• [Instructions for the task] Count the lines in the records below that contain the string "field". Reply with the number alone.

*-*-*

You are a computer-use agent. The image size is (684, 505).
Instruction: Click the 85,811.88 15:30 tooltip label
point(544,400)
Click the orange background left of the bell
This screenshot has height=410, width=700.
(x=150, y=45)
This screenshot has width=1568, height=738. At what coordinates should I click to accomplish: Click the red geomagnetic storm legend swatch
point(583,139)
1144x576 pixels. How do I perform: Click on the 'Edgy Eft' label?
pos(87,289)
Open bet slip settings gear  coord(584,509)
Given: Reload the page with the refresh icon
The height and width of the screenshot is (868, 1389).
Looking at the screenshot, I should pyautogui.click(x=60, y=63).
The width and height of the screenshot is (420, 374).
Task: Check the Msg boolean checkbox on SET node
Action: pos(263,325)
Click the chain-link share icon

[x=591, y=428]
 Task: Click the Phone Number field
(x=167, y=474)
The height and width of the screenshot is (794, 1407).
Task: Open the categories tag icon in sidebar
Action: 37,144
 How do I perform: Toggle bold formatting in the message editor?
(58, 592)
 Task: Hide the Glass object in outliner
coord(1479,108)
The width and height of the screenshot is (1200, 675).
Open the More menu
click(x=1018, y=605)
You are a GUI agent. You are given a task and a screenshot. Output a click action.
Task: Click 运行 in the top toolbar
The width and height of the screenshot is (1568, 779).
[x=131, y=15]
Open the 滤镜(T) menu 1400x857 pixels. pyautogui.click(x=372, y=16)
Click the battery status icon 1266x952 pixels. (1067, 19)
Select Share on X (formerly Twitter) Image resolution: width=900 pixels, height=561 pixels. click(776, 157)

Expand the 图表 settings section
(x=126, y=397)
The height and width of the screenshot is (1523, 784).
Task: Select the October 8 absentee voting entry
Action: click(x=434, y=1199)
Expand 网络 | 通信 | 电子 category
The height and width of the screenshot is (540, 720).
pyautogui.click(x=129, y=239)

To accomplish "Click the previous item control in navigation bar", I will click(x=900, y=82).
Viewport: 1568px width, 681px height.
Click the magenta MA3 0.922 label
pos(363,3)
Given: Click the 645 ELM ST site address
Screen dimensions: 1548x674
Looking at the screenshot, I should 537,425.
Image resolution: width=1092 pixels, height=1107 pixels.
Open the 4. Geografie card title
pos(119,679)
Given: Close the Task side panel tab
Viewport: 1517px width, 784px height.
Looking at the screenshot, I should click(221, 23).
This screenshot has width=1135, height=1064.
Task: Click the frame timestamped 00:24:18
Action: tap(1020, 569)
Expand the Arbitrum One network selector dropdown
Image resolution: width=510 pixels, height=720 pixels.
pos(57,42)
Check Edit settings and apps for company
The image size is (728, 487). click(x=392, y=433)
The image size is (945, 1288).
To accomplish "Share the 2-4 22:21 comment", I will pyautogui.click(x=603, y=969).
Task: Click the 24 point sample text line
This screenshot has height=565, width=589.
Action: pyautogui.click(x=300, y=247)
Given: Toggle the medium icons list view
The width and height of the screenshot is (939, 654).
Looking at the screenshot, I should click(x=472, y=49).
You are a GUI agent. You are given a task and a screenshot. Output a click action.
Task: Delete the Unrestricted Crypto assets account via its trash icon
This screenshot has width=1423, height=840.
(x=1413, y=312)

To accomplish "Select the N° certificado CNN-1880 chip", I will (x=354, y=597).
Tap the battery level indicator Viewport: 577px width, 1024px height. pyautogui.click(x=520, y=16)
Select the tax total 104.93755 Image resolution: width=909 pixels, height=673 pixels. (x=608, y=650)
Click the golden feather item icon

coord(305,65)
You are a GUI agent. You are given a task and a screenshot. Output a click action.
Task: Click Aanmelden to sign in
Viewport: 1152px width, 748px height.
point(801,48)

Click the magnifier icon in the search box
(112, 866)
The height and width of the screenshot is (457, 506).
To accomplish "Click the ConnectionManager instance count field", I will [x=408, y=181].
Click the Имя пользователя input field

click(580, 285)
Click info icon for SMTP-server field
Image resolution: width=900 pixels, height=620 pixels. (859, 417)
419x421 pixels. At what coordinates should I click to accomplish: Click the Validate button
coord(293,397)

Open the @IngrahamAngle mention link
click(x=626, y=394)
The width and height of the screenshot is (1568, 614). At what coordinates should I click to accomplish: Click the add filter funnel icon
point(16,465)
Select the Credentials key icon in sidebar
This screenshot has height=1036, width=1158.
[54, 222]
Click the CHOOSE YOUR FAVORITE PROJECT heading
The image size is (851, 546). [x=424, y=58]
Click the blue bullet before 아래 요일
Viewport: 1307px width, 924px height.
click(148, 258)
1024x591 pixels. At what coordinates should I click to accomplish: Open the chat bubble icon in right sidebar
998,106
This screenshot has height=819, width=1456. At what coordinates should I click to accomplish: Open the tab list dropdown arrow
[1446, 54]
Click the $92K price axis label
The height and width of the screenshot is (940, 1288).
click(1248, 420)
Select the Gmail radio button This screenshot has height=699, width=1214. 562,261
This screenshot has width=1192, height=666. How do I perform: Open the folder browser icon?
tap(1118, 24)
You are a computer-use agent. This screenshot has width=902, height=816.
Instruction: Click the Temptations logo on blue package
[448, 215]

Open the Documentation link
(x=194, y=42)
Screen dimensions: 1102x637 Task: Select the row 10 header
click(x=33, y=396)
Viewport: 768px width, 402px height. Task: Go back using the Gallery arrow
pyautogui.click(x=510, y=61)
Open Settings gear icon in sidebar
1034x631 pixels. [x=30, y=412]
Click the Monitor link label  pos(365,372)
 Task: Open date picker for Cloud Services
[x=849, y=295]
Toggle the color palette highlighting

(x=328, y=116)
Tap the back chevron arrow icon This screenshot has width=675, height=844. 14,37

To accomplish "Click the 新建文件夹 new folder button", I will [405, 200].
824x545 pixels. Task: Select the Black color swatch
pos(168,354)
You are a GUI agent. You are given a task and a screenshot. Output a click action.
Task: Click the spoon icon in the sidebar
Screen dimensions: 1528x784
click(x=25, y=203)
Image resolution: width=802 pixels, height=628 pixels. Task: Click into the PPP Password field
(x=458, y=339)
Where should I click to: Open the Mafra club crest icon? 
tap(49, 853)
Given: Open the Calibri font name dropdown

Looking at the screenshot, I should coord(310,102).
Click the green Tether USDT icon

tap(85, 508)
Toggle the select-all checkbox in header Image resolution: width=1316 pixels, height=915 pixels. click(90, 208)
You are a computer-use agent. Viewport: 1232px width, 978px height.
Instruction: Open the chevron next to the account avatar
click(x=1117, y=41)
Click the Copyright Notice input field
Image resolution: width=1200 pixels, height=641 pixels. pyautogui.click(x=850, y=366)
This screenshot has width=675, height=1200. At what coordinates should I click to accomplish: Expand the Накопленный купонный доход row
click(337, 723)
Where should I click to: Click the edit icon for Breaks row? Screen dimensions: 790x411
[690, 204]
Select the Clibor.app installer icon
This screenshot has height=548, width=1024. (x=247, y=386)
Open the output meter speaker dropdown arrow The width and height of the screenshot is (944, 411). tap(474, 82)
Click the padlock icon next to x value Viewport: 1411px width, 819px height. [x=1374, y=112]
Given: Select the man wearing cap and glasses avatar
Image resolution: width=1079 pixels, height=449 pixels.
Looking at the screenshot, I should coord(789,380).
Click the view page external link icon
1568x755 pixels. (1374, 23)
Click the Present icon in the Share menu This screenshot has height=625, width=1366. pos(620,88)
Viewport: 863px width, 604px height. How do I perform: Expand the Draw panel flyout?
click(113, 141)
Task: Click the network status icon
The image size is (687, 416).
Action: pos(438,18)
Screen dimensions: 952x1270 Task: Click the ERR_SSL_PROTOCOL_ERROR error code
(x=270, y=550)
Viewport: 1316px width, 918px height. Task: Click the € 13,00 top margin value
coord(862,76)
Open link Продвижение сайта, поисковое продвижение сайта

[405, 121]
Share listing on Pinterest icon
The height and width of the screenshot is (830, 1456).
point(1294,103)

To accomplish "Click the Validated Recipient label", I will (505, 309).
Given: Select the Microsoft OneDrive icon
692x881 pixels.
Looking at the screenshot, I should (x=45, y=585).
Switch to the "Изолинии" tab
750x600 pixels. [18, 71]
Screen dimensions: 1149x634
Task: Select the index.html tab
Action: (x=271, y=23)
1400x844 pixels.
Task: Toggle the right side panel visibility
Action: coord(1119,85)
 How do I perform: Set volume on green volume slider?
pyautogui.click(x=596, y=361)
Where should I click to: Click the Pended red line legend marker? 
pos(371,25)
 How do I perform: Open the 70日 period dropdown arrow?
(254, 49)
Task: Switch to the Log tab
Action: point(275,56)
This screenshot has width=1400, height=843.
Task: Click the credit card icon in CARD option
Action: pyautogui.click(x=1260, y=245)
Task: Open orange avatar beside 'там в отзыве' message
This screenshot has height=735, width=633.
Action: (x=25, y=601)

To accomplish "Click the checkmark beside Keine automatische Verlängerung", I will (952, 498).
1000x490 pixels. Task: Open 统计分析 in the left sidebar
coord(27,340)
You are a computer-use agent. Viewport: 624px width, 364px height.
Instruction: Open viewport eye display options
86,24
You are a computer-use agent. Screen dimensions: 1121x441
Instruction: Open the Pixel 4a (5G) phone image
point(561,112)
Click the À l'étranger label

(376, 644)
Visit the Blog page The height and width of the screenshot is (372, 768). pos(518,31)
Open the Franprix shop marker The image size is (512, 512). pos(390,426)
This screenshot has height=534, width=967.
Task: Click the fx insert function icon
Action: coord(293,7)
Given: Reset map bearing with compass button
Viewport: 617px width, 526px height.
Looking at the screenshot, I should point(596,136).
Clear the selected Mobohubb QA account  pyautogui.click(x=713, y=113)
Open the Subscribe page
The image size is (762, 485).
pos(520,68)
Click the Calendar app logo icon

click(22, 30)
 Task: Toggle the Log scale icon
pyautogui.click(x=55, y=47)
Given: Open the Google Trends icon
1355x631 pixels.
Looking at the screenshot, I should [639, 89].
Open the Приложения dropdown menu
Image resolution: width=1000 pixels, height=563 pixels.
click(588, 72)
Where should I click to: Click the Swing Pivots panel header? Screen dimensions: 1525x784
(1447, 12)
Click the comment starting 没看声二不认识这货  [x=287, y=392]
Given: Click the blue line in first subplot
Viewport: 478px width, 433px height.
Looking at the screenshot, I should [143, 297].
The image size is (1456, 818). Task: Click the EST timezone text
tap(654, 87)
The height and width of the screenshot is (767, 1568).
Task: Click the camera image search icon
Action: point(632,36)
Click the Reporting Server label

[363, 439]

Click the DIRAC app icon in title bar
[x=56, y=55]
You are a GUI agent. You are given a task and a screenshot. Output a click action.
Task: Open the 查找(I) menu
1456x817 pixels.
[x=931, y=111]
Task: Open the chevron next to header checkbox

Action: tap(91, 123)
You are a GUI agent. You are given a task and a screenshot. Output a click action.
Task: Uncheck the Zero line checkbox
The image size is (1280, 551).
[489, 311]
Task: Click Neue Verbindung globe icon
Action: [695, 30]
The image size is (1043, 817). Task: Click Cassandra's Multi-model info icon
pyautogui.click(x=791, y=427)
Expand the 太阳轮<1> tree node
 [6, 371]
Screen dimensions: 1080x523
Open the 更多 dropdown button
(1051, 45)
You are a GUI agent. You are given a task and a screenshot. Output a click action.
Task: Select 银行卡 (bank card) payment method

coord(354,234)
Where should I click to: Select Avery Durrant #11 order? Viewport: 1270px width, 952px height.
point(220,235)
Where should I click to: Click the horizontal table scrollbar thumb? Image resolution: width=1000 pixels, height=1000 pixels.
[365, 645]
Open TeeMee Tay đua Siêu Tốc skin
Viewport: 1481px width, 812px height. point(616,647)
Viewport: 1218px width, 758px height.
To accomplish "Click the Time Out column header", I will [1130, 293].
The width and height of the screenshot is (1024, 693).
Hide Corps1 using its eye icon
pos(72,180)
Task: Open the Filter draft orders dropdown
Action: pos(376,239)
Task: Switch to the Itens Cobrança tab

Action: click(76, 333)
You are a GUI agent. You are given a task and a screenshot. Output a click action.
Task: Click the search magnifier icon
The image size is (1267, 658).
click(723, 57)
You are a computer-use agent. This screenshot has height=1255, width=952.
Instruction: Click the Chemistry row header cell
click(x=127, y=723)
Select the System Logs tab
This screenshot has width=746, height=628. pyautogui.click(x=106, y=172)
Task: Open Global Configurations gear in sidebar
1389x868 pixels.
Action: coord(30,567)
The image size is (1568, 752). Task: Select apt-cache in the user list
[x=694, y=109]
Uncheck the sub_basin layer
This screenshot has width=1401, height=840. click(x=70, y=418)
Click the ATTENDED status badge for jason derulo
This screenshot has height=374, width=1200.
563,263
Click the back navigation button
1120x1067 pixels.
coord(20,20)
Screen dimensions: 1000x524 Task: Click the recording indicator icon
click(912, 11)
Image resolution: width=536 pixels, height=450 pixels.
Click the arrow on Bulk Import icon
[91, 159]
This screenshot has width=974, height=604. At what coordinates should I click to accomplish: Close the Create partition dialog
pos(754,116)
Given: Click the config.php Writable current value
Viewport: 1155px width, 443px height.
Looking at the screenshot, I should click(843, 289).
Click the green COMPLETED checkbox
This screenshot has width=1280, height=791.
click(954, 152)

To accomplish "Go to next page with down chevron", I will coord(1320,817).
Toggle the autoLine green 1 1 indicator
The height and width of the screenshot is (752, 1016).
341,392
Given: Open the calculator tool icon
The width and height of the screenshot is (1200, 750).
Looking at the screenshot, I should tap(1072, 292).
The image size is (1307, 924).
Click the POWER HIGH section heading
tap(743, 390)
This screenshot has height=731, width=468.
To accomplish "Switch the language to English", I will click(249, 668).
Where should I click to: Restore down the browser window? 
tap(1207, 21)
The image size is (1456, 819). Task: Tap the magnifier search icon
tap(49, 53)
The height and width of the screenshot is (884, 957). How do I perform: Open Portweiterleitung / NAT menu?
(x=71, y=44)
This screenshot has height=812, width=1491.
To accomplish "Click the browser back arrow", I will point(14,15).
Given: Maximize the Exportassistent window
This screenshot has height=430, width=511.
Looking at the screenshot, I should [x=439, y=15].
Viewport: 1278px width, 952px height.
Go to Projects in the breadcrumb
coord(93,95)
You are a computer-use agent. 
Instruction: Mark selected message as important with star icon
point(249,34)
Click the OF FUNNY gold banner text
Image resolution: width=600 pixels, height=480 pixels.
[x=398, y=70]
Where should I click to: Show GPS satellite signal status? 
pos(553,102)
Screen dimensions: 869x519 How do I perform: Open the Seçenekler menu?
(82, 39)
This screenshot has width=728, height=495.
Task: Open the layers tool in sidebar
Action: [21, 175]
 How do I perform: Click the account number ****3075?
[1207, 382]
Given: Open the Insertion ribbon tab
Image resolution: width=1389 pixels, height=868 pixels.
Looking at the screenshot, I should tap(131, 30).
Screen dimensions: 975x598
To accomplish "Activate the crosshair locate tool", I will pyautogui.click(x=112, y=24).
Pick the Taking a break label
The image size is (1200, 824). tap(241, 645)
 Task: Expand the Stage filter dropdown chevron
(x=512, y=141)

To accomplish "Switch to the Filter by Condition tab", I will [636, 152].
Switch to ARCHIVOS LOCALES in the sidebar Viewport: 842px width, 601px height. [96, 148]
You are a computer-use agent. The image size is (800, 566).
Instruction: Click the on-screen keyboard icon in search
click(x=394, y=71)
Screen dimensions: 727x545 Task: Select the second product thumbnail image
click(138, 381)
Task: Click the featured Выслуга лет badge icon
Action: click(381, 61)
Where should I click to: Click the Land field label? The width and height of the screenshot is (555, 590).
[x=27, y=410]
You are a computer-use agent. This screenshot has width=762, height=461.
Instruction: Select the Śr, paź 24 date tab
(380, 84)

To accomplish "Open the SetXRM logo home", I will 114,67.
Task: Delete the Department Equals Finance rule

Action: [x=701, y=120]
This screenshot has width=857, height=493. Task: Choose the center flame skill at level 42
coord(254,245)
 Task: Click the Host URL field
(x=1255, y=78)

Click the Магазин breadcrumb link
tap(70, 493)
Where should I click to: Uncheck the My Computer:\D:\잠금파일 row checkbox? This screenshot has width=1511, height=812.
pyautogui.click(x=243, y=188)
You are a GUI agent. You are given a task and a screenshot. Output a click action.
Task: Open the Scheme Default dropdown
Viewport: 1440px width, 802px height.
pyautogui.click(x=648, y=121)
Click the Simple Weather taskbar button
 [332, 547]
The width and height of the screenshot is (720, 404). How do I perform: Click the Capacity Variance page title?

*-*-*

• [Response to the task] 8